### Work item
Lines from the one with "Adatkezelési tájékoztató (384, 671)" through the end of the listing below are to be retyped exactly.

### Extracted data
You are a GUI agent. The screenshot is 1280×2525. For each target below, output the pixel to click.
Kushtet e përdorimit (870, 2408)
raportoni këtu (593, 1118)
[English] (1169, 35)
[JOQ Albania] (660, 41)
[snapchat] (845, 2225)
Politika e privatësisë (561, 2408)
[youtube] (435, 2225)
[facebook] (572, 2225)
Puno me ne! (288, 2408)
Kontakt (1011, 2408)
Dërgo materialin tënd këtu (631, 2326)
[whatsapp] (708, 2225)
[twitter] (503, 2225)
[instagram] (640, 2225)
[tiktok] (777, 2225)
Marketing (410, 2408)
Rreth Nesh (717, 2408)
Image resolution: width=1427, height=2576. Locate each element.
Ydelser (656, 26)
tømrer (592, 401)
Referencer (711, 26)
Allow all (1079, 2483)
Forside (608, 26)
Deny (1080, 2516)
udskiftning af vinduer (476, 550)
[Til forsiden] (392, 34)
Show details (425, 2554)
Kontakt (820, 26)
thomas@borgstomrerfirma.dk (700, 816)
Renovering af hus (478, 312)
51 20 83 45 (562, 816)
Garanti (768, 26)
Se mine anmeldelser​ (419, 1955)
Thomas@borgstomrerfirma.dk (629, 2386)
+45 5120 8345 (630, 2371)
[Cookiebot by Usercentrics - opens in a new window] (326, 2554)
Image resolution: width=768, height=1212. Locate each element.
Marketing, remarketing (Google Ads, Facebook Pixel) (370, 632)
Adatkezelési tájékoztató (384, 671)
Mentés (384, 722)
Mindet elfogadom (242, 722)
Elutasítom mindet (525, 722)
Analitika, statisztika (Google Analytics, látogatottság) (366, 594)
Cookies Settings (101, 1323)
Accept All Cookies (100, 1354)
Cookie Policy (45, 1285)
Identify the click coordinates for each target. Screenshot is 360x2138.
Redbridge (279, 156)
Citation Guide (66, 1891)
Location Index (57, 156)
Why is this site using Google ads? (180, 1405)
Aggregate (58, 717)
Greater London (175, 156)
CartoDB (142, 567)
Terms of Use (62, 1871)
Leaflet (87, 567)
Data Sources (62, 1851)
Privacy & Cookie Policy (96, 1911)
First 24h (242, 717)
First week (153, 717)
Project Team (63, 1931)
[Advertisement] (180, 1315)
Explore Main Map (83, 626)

### Task answer
Adatkezelési tájékoztató (384, 671)
Mentés (384, 722)
Mindet elfogadom (242, 722)
Elutasítom mindet (525, 722)
Analitika, statisztika (Google Analytics, látogatottság) (366, 594)
Cookies Settings (101, 1323)
Accept All Cookies (100, 1354)
Cookie Policy (45, 1285)
Identify the click coordinates for each target. Screenshot is 360x2138.
Redbridge (279, 156)
Citation Guide (66, 1891)
Location Index (57, 156)
Why is this site using Google ads? (180, 1405)
Aggregate (58, 717)
Greater London (175, 156)
CartoDB (142, 567)
Terms of Use (62, 1871)
Leaflet (87, 567)
Data Sources (62, 1851)
Privacy & Cookie Policy (96, 1911)
First 24h (242, 717)
First week (153, 717)
Project Team (63, 1931)
[Advertisement] (180, 1315)
Explore Main Map (83, 626)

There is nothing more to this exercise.